READING TEXT:
Segment Open

3.2.4 Dual-Voltage IO Supply for IO Group (Processor) Power Supply

The processor family supports x8 (eight) dual-voltage IO supply for IO group (VDDSHVx [x = 0-3, 5, 6], VDDSHV_MCU and VDDSHV_CANUART). Each group is connected (referenced) to a fixed set of IOs. Each IO supply for IO group can be connected to fixed (VDDSHV5, VDDSHV6 supports dynamic supply switching) 3.3V or 1.8V supply independently. The IO supply for IO group defines a common operating voltage for the entire set (fixed set) of IOs.

Most of the processor IOs are not fail-safe. For information on available fail-safe IOs, see the device-specific data sheet. The recommendation is to connect the IO supply of attached devices to the same power source connected to the respective processor dual-voltage IO supply for IO group (VDDSHVx) to make sure the custom board design never applies potential to any of the processor IO that is not powered. Applying input to the IOs that are not fail-safe when IO supply is not available can affect the processor functionality, performance and reliability.

For more information, see the following FAQ:

[FAQ] AM625 / AM623 / AM620-Q1 / AM625-Q1 / AM625SIP : Custom board hardware design – Power sequencing between SOC (Processor) and the Attached devices (Fail-safe)

The FAQ is generic and can also be used for AM62P, AM62P-Q1 processor family.

Supported IO supply for IO groups are listed below:

  • VDDSHV0 – Dual-voltage IO supply for Main reset and General interface IO group (Fixed)
  • VDDSHV1 – Dual-voltage IO supply for OSPI0 IO group (Fixed)
  • VDDSHV2 – Dual-voltage IO supply for RGMII1, RGMII2 IO group (Fixed)
  • VDDSHV3 – Dual-voltage IO supply for GPMC0 IO group (Fixed)
  • VDDSHV5 – Dual-voltage IO supply for MMC1 IO group (Fixed or Dynamic supply switching)
  • VDDSHV6 – Dual-voltage IO supply for MMC2 IO group (Fixed or Dynamic supply switching)
  • VDDSHV_MCU – Dual-voltage IO supply for WKUP_MCU IO group (Fixed)

Segment Closed

DATA SECTION:
Segment Open

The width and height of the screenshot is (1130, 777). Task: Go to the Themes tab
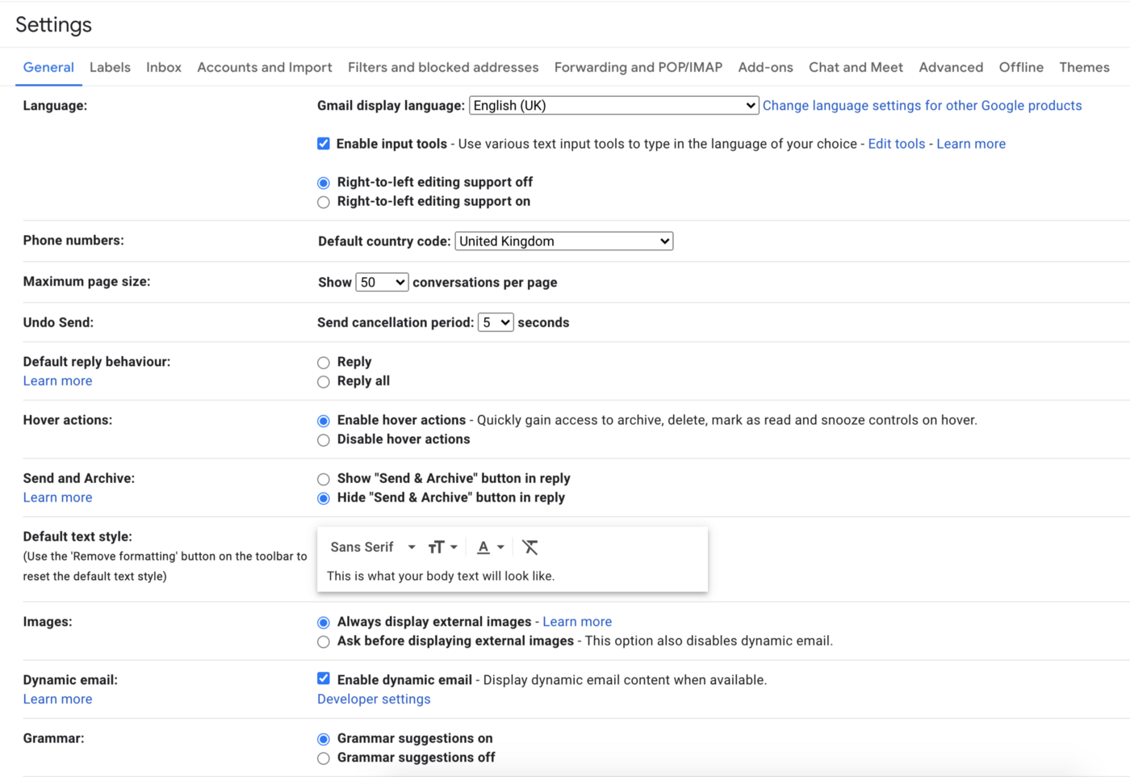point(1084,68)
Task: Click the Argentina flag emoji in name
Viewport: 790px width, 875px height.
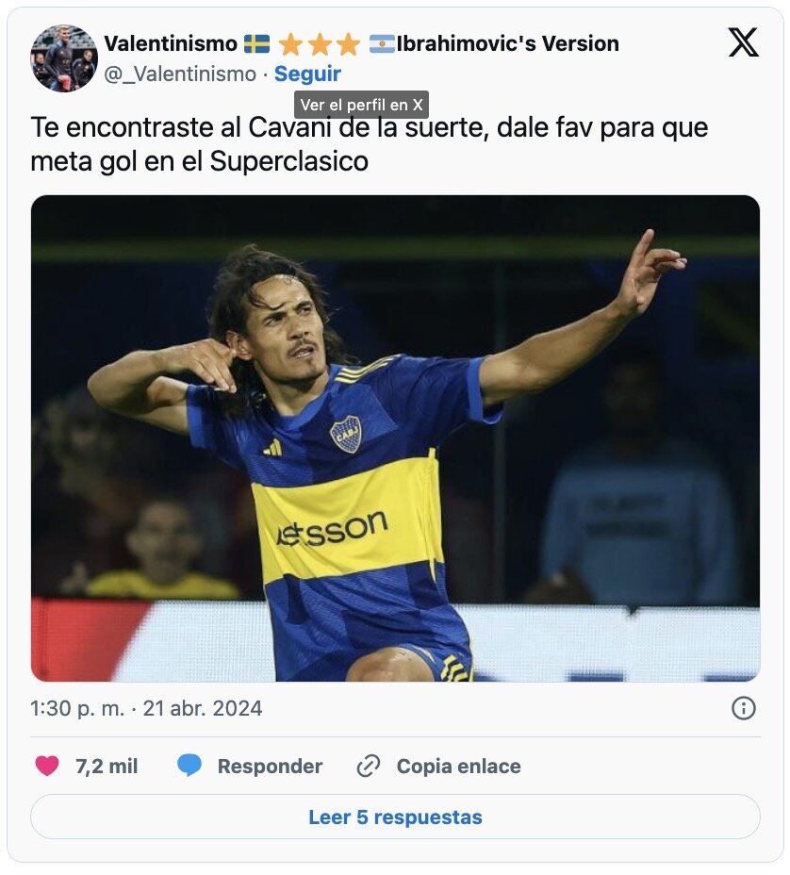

Segment Closed

TASK DIRECTIONS:
Copy the part of the dual-voltage IO supply text from "[FAQ] AM625 /" up to and including "OSPI0 IO group (Fixed)".

RESPONSE AREA:
[FAQ] AM625 / AM623 / AM620-Q1 / AM625-Q1 / AM625SIP : Custom board hardware design – Power sequencing between SOC (Processor) and the Attached devices (Fail-safe)

The FAQ is generic and can also be used for AM62P, AM62P-Q1 processor family.

Supported IO supply for IO groups are listed below:

  • VDDSHV0 – Dual-voltage IO supply for Main reset and General interface IO group (Fixed)
  • VDDSHV1 – Dual-voltage IO supply for OSPI0 IO group (Fixed)